Your columnist, Thomas Elias, has a solution for sky-high California
housing prices ("Housing crunch driving young buyers from state,"
Source code: 20050311tza). Grant a five-year reduction in property
taxes for first-time buyers and adjust the home ownership exemption
for inflation from $7,000, set in 1974, to $80,000.
Elias totally misses the forest for the trees. Home prices are
outrageously high in coastal California areas because
environmentalists want them high, existing homeowners want them high,
and politicians want them high. Of the co-conspirators, only
politicians -- through the magic of "wealth zoning" -- have the power
to make them high and keep them high.
Oh yeah, I know, politicians wring their hands and gnash their teeth
over the lack of affordability, but you have to know the First Rule of
Politics: Watch how a politician votes, not what he says. Most
politicians work seven days a week, 24 hours a day to raise the cost
of housing and then spend one day a year (Affordable Housing Hearing
Day) bemoaning the high cost of housing for which they are personally
responsible.
What did 18 city councils and the Board of Supervisors think would
happen to housing prices when they zoned 172,000 acres (by adopting
the Multiple Species Conservation Plan) off limits to home
construction, bringing the total county land owned by the government
to over 61 percent? What do they think will happen when the county's
2020 Plan is implemented, further reducing home sites? They all were
taught the law of supply and demand in school, but do they really
think they can rescind it by passing another law?

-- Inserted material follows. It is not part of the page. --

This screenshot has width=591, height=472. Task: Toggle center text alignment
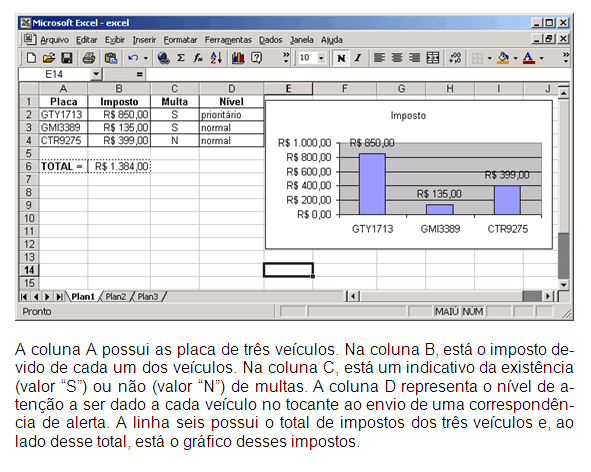[x=397, y=58]
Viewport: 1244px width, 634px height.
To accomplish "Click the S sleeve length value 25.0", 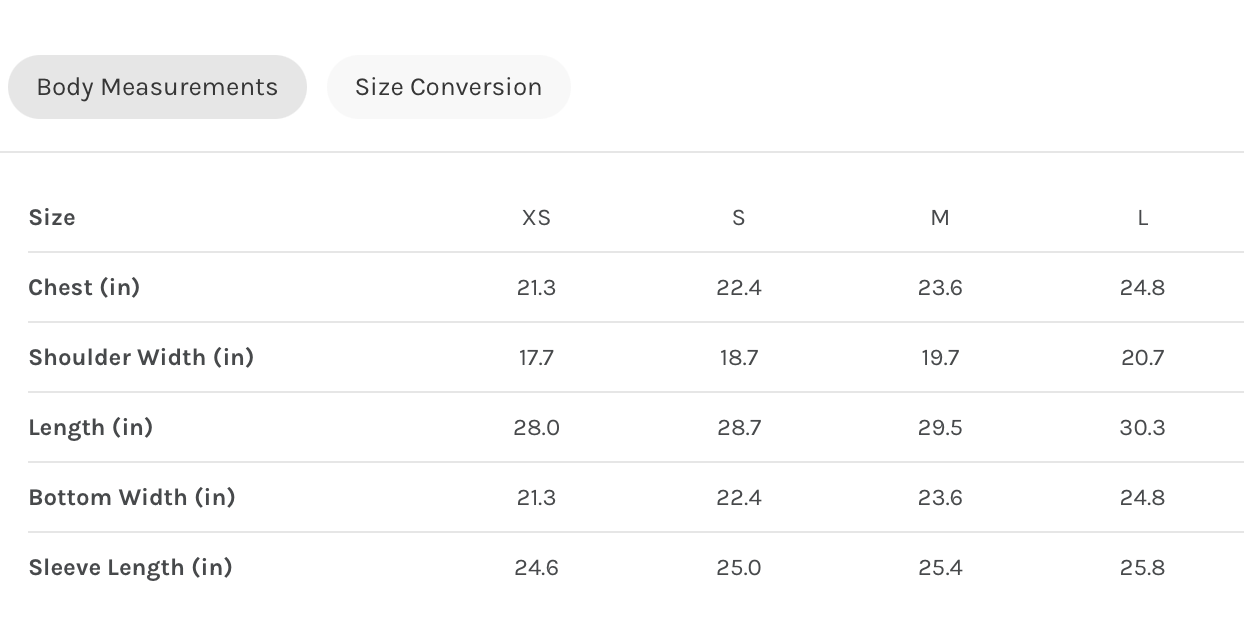I will click(739, 568).

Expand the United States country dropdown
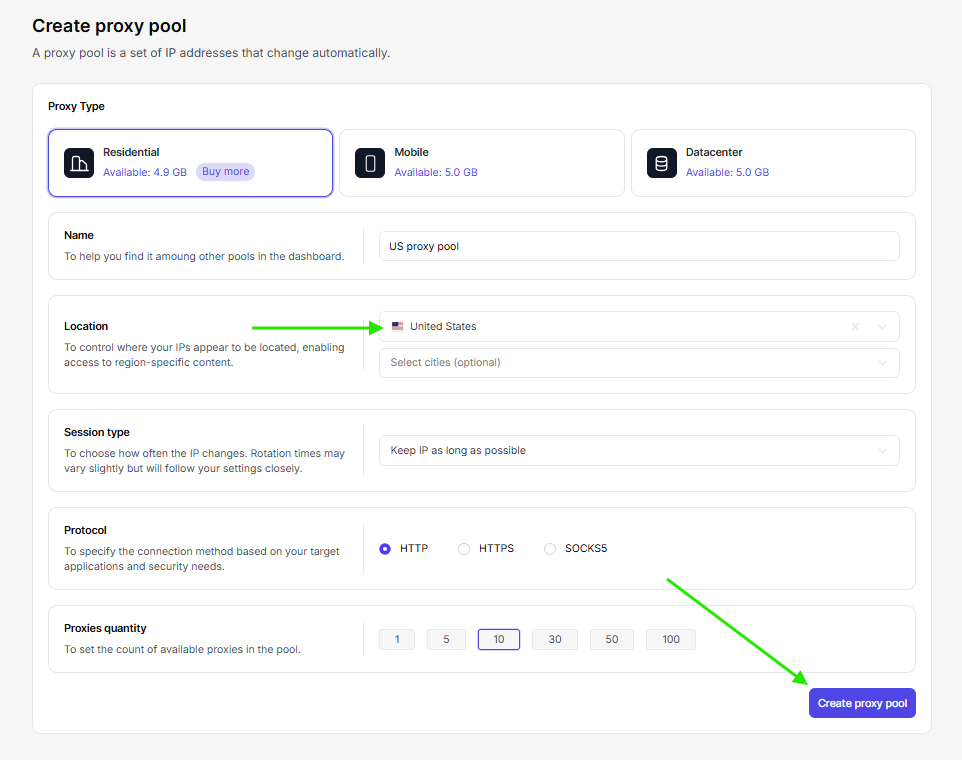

They might just as well pass an ordinance that water must run uphill.
Previously, The Daily Transcript reported Santee's Fanita Ranch
was originally planned for 14,000 homes (about the d ensity of west
Clairemont). Last month Fanita was approved for less than 2,000, a
slight reduction of 86 percent, or 12,000 homes. Does anyone believe
that reducing the supply of housing by 12,000 units won't affect the
price of homes?
It seems awfully stupid for politicians to keep raising prices, then
subsidize them.
Mr. Elias, all that's needed to make housing more affordable is to
renounce wealth zoning and reinstate the land use policies in effect
in 1974, when some our most beautiful subdivisions were built.